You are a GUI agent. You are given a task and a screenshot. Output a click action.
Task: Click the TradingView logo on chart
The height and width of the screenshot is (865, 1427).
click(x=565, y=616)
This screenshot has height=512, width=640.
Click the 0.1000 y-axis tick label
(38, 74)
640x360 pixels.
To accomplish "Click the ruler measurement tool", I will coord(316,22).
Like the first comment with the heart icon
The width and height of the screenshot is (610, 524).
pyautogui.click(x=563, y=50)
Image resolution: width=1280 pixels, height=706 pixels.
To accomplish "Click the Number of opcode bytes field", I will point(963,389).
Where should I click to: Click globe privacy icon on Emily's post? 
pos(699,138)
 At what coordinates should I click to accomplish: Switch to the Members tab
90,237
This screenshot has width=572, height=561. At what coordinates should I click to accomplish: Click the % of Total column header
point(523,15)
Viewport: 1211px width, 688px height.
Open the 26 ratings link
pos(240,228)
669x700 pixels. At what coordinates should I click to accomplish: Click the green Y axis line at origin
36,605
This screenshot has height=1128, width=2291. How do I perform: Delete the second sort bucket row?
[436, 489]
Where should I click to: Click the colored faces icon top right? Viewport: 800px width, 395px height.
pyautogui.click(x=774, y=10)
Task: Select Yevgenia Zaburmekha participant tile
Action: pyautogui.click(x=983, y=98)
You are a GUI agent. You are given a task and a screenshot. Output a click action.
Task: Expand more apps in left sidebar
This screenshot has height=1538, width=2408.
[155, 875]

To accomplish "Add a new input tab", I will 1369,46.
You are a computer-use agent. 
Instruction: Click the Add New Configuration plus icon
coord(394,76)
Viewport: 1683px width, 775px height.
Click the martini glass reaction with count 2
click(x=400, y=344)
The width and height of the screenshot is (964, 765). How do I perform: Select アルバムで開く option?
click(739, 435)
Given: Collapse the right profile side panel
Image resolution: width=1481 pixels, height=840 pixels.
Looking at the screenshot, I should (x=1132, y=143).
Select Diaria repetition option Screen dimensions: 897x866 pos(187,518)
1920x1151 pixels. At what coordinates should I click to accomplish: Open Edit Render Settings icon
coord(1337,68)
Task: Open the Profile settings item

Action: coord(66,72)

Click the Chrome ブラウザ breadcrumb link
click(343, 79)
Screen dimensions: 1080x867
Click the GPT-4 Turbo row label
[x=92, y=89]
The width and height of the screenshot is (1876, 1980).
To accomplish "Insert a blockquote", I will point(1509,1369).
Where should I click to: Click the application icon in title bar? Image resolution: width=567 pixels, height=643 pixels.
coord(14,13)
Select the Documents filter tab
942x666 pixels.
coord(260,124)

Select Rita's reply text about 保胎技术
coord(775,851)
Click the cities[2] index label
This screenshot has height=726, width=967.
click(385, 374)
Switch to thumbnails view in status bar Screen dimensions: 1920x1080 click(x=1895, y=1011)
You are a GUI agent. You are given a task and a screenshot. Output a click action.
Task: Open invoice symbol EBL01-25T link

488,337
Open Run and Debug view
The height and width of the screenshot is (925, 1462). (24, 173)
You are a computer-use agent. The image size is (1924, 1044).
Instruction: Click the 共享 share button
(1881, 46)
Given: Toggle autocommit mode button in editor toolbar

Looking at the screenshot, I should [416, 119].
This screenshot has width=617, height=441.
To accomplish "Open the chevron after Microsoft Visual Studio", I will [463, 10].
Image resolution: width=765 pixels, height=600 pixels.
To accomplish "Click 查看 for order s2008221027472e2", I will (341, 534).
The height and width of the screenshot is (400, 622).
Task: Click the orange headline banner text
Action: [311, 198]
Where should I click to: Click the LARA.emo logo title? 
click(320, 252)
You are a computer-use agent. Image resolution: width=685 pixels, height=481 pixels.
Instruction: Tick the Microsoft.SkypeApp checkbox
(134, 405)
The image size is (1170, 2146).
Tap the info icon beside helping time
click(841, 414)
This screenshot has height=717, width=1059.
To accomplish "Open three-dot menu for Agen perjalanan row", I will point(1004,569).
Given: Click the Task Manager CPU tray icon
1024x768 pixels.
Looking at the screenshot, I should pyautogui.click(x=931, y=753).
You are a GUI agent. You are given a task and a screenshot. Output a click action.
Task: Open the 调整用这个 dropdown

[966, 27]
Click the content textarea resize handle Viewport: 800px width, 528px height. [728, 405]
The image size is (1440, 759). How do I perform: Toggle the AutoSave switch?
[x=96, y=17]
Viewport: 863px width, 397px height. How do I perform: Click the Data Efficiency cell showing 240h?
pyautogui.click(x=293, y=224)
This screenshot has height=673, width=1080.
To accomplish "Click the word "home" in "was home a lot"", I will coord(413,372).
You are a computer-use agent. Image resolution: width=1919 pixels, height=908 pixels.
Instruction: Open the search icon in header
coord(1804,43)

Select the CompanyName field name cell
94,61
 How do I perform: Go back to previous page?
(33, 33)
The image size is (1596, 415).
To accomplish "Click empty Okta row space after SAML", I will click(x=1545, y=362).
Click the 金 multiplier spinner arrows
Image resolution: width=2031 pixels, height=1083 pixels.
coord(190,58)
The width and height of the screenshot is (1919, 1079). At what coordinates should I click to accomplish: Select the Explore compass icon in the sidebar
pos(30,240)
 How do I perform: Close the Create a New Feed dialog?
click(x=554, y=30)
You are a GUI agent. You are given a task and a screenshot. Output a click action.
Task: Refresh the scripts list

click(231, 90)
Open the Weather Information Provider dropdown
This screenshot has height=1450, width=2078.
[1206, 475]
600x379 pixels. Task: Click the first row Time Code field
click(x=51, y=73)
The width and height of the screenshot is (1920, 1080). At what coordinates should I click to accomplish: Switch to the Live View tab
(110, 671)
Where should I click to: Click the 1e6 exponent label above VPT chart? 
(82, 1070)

### WHAT NEEDS TO BE DONE
Could you print the lines of the listing above, starting at the line that contains "How do I perform: Go back to previous page?" and stopping after the line that contains "click(x=51, y=73)"?

### EXERCISE SOLUTION
 How do I perform: Go back to previous page?
(33, 33)
The image size is (1596, 415).
To accomplish "Click empty Okta row space after SAML", I will click(x=1545, y=362).
Click the 金 multiplier spinner arrows
Image resolution: width=2031 pixels, height=1083 pixels.
coord(190,58)
The width and height of the screenshot is (1919, 1079). At what coordinates should I click to accomplish: Select the Explore compass icon in the sidebar
pos(30,240)
 How do I perform: Close the Create a New Feed dialog?
click(x=554, y=30)
You are a GUI agent. You are given a task and a screenshot. Output a click action.
Task: Refresh the scripts list

click(231, 90)
Open the Weather Information Provider dropdown
This screenshot has height=1450, width=2078.
[1206, 475]
600x379 pixels. Task: Click the first row Time Code field
click(x=51, y=73)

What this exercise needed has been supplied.